The walk to the back of the bus felt like a surrender. I felt guilty that I was disturbed by the incident and embarrassed that I was too afraid to do anything about it. In the 21st century, cameras are everywhere. Protections that judges and lawmakers set aside for journalists and artists now apply to anyone with a smartphone. Photography without consent or clear intention serves no purpose but to make the subjects of those photographs feel uncomfortable and unsafe.

My face has passed hundreds of security cameras and has occupied the backgrounds of uncountable selfies; it swims across my social media. It’s not a private body part. Strangers see your face every day, especially in public places — like the Metro 28 bus. The difference between those instances and my experience last weekend is consent. When I post a photo to Instagram, I allow my followers to see that photo. When I enter a convenience store with a “smile, you’re on camera” sign, I understand the store is going to use that image to ensure that I follow the law. When I’m caught in the crossfire of a casual Snapchat, I understand that the photographer has no interest in me, and my role in that image is arbitrary and irrelevant.

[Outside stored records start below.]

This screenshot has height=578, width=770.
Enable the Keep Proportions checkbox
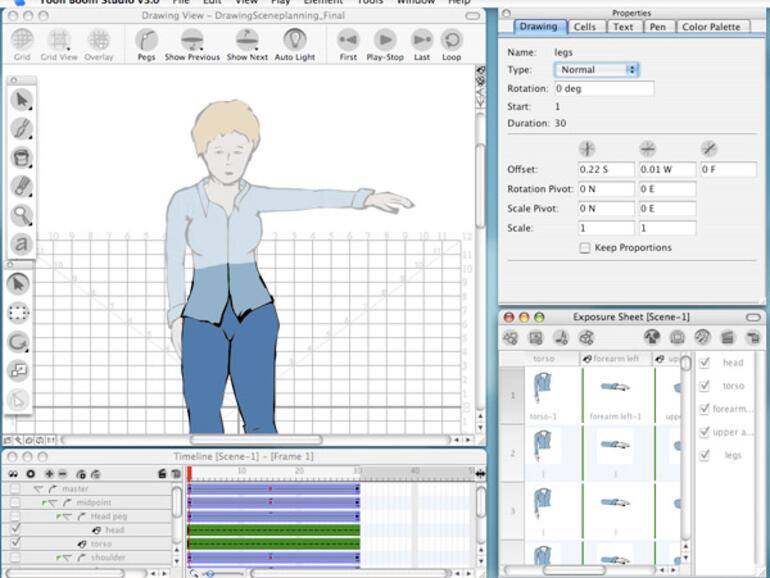585,248
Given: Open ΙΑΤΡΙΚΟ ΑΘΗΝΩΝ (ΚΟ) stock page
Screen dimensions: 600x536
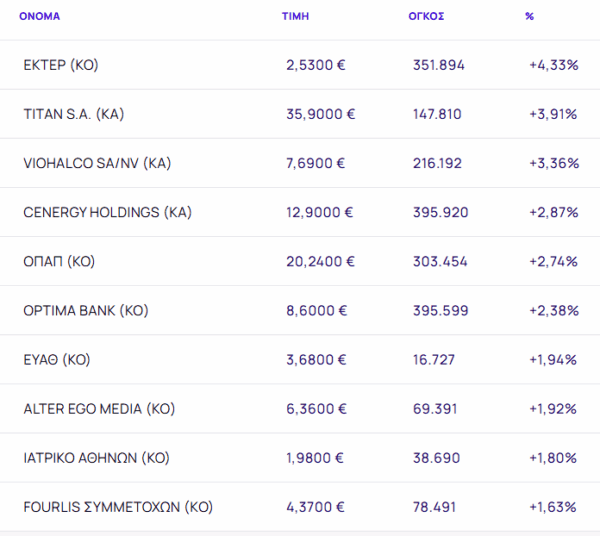Looking at the screenshot, I should [x=96, y=457].
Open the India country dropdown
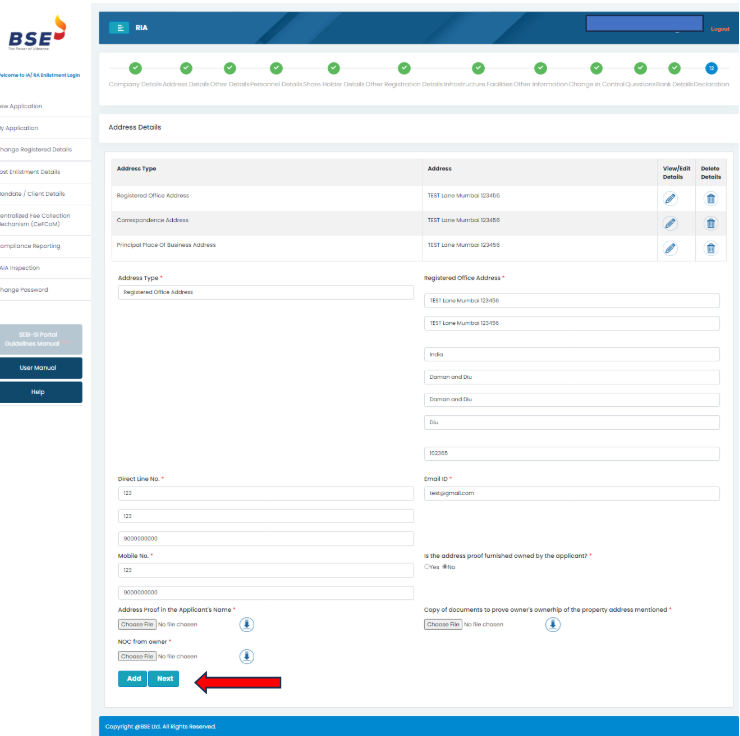 coord(572,354)

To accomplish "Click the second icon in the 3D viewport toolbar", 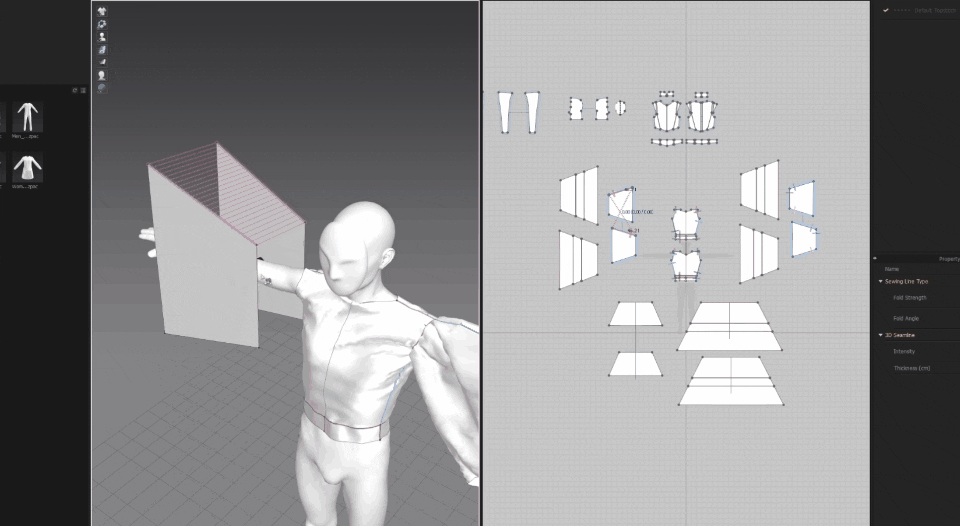I will click(102, 24).
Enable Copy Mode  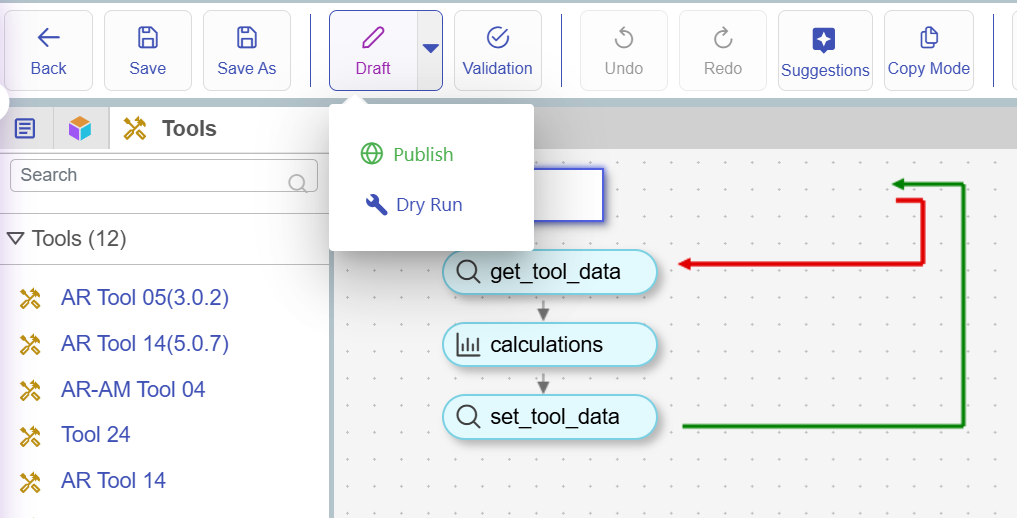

However, when someone intentionally photographs me without my consent — I don’t know why they are photographing me, how they’re going to use the photograph or to whom they’re going to show it. With no knowledge of the photographer’s intentions, I cannot and do not consent. This makes me uneasy. I don’t want to think about what a middle-aged man could want with a poorly lit picture of me half-asleep on a bus, and I shouldn’t have to. Not only did the photographer not obtain my consent, but his intentions were also unclear. It’s unlikely he’s going to submit that photo for the Pulitzer, or use it to inform the public. If the New York Times published an article titled “girl rides bus” we would all ask for our money back.

This is why it’s important to distinguish between individuals who photograph with good intentions and those who do not. Street photographers, for example, take photographs of unconsenting subjects for artistic reasons. Photojournalists use photographs to draw attention to global injustices. Charlie Cole won the 1990 World Press Photo Award for his famous photograph “Tank Man” during China’s Tiananmen Square protests. Cole helped to focus global attention on human rights violations in China and the bravery of the protesters holding their government accountable. In Cole’s situation, there was no way to get both the consent of his subject and capture the impact of what he was witnessing. Cole’s good intentions were clear, and therefore his photograph was justified.

Photography can also be a powerful tool for justice. Civilian videos of injustice can be admissible court evidence. The American Civil Liberties Union (ACLU) has prosecuted multiple cases in which police officers unlawfully arrested civilian photographers and videographers. The Rochester Police Department, for example, dropped misdemeanor charges against Emily Good who videotaped officers from her front yard as they searched the car of an African-American man. Good used her access to videography to hold police accountable. Her intentions justify photography without consent. However, when intentions are murky or nonexistent, individuals can abuse the protections judges have established to protect artists and journalists. Legally, it’s hard to prosecute creeps like bus-man without harming the rights of well-intentioned photographers to express themselves, especially because the definition of well-intentioned is subjective.

The best way to address this issue is with a collective shift in the way we think about when photography is or isn’t appropriate. I don’t want to live in a world where riding a bus is an automatic consent to be recorded. As a young woman, I am particularly uncomfortable with the connotations of older men taking my picture. My image belongs to me, and I should be the one to choose where it goes. If we can’t change the laws then we are responsible for changing the casual way in which we view photography without consent. When we see it happening to ourselves and others, we need to call it out for what it is: inappropriate, invasive and certifiably creepy.